------ Exercise materials ------

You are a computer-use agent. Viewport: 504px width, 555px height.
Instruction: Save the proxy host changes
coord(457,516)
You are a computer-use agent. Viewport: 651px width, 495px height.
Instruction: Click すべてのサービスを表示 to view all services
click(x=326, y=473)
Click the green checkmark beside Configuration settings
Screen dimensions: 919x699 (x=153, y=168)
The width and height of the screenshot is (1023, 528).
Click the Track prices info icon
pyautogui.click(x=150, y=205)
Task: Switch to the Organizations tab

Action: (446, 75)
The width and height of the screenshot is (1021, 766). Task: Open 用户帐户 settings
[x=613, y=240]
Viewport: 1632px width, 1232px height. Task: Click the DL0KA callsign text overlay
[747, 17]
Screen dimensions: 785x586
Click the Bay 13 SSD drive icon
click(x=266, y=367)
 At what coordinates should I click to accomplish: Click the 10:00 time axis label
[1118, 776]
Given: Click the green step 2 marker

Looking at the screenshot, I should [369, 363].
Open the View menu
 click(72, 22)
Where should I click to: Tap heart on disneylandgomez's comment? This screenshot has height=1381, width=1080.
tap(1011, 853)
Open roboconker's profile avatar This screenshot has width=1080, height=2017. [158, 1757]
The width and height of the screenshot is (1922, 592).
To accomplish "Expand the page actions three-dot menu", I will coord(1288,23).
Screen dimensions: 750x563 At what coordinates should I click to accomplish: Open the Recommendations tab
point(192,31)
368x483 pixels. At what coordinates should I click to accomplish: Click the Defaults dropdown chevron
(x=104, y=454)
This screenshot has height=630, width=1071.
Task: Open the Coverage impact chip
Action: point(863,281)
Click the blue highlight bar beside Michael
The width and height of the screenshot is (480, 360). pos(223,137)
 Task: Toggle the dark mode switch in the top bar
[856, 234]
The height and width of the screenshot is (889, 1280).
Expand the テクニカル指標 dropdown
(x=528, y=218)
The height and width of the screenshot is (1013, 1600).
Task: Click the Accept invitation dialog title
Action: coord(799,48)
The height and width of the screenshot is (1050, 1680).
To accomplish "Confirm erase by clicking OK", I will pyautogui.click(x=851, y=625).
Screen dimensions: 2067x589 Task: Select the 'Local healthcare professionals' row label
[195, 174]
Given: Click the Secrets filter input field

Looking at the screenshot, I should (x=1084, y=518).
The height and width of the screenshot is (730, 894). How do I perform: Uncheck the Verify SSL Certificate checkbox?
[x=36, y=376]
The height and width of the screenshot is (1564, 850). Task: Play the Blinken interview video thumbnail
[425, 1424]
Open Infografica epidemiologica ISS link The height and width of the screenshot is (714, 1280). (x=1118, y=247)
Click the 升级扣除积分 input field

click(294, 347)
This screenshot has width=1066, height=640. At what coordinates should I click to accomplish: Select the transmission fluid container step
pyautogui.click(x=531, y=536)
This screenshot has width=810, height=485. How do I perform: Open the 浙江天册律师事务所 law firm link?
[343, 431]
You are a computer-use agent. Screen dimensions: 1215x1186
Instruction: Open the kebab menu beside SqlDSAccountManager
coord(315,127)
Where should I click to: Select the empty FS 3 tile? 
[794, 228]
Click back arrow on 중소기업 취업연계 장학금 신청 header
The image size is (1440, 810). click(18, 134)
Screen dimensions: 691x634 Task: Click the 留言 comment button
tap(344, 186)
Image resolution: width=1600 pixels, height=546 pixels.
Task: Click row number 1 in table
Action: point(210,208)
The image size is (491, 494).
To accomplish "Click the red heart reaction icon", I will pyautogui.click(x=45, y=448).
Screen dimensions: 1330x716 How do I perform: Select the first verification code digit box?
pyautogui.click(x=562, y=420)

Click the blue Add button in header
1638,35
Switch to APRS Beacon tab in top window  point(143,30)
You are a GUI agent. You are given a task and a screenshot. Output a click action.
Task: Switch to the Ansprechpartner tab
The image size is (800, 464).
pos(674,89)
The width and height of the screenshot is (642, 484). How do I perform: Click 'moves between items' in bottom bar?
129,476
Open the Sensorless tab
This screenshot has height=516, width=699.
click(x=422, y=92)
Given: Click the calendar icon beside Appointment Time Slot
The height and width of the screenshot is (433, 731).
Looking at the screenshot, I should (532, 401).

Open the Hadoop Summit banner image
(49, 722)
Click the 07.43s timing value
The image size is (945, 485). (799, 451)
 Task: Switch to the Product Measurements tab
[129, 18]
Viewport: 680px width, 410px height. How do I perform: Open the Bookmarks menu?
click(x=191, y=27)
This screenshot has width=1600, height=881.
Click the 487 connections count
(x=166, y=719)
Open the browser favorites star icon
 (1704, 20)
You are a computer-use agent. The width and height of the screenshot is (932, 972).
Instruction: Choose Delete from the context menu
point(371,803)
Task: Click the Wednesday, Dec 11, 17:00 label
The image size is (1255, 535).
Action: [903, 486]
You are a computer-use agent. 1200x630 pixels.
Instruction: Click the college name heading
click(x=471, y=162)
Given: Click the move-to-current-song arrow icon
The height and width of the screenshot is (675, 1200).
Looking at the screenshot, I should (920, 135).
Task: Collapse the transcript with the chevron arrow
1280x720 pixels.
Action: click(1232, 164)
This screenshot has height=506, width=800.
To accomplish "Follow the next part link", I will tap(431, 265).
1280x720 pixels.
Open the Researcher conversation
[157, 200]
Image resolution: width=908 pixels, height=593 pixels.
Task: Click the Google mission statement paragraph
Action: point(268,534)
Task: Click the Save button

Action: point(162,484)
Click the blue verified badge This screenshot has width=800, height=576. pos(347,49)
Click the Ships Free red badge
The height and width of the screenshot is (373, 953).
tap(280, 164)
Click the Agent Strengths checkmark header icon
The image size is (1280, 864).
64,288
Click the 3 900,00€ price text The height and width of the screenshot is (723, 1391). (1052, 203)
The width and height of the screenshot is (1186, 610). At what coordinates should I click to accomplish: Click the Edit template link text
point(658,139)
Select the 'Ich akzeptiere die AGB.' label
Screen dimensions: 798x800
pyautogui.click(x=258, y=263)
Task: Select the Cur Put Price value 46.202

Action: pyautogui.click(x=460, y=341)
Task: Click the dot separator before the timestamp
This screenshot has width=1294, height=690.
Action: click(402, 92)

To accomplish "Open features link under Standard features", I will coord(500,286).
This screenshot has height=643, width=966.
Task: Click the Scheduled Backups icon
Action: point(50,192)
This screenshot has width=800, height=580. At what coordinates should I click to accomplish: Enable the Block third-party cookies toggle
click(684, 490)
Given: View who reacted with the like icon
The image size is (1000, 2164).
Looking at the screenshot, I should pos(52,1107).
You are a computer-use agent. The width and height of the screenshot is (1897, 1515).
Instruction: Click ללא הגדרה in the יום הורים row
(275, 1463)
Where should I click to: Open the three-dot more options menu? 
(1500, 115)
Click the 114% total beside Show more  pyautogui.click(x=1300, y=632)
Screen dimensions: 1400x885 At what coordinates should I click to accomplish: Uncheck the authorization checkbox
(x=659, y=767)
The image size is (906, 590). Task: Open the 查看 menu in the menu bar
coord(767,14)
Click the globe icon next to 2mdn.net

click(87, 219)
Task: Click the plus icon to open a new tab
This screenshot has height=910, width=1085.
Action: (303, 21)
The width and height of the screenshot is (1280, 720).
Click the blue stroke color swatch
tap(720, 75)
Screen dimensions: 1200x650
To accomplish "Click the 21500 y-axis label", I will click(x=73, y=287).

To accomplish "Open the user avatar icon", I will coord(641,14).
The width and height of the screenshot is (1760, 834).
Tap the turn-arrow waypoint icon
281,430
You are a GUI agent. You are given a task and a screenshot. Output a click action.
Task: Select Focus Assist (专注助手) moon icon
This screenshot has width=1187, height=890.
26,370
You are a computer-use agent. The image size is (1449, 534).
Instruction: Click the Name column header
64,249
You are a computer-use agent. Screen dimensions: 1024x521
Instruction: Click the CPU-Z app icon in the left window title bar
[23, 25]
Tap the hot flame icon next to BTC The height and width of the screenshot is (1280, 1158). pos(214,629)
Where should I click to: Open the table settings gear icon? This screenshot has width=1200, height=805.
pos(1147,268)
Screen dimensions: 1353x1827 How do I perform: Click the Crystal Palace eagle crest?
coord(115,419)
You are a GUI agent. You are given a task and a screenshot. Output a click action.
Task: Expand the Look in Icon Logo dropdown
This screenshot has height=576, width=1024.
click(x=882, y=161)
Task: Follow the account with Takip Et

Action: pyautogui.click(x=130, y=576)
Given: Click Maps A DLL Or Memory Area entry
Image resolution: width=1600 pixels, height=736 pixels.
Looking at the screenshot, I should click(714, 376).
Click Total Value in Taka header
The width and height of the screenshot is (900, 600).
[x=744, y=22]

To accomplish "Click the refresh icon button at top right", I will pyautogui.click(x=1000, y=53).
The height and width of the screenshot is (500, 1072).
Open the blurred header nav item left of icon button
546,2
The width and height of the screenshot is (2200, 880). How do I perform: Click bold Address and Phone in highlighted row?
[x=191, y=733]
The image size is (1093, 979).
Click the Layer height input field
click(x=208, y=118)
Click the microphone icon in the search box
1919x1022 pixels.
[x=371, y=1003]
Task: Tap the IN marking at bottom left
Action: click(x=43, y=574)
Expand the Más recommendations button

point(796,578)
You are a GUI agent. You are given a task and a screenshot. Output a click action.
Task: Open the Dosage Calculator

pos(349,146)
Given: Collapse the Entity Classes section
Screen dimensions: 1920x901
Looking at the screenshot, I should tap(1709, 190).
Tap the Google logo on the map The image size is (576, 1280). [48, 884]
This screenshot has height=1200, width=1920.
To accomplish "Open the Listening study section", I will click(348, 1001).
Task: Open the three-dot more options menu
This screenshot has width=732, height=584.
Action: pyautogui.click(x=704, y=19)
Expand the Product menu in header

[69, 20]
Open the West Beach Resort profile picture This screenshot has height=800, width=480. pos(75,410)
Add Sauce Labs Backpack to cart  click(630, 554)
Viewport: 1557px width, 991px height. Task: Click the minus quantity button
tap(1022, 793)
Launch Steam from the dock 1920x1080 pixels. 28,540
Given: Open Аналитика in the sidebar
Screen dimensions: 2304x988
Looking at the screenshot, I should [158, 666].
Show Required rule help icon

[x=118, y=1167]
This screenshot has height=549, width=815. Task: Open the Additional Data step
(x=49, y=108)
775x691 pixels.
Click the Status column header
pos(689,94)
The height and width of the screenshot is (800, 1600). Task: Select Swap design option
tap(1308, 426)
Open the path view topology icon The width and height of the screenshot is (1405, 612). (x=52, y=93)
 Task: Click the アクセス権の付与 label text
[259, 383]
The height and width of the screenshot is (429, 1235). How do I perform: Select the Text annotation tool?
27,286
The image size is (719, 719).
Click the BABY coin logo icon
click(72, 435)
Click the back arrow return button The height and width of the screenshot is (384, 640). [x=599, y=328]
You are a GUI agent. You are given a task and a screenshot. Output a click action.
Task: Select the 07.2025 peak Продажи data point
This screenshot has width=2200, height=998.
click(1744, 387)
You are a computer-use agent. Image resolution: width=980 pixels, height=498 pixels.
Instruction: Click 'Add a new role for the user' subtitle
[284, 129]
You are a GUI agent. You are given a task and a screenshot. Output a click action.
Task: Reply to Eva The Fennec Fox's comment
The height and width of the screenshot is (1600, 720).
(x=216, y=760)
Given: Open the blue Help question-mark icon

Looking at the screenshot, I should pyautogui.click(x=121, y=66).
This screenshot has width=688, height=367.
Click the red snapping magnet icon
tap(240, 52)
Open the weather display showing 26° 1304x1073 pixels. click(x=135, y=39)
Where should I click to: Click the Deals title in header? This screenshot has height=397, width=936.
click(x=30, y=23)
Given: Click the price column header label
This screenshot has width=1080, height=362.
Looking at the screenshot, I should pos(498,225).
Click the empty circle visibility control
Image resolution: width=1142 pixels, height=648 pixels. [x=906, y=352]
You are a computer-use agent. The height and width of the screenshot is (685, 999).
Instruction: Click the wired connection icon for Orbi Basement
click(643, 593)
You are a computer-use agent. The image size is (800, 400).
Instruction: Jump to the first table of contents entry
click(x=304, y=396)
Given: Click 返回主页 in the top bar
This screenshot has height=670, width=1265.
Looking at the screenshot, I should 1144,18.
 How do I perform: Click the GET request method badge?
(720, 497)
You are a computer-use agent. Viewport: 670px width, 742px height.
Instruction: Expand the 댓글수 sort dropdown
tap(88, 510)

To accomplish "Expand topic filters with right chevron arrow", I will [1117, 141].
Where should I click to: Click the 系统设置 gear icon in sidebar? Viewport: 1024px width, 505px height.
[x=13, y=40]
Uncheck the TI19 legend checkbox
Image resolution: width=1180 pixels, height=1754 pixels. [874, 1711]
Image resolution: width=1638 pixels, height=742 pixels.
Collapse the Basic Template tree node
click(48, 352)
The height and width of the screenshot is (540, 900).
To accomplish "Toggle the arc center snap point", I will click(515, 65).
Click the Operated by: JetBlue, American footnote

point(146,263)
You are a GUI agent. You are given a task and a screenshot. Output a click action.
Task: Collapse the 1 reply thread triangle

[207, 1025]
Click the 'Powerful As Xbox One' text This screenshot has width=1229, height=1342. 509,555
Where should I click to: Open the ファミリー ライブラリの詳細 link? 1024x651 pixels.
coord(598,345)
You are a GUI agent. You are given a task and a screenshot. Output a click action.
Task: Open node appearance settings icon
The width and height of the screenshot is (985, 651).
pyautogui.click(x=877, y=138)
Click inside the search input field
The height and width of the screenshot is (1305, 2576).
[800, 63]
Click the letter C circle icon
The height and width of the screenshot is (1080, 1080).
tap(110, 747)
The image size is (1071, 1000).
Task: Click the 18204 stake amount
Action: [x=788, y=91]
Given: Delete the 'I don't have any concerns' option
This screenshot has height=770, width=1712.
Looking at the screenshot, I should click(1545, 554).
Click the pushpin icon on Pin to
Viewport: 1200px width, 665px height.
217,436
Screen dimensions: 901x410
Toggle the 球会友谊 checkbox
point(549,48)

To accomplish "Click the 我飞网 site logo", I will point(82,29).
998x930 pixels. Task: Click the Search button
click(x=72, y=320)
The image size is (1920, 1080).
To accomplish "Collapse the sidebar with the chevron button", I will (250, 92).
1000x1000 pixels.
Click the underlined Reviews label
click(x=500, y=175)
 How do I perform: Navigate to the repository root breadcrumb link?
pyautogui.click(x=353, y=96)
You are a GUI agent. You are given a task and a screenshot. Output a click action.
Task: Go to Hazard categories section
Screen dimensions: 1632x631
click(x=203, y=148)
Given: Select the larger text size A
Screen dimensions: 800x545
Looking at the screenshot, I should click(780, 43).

------

### Task brief
Only one stretch of the entries above is wanted: the lines from the one containing "Tap the turn-arrow waypoint icon" through the one containing "You are a computer-use agent. The image size is (1449, 534).". Please reproduce it exactly.

### Task result
Tap the turn-arrow waypoint icon
281,430
You are a GUI agent. You are given a task and a screenshot. Output a click action.
Task: Select Focus Assist (专注助手) moon icon
This screenshot has width=1187, height=890.
26,370
You are a computer-use agent. The image size is (1449, 534).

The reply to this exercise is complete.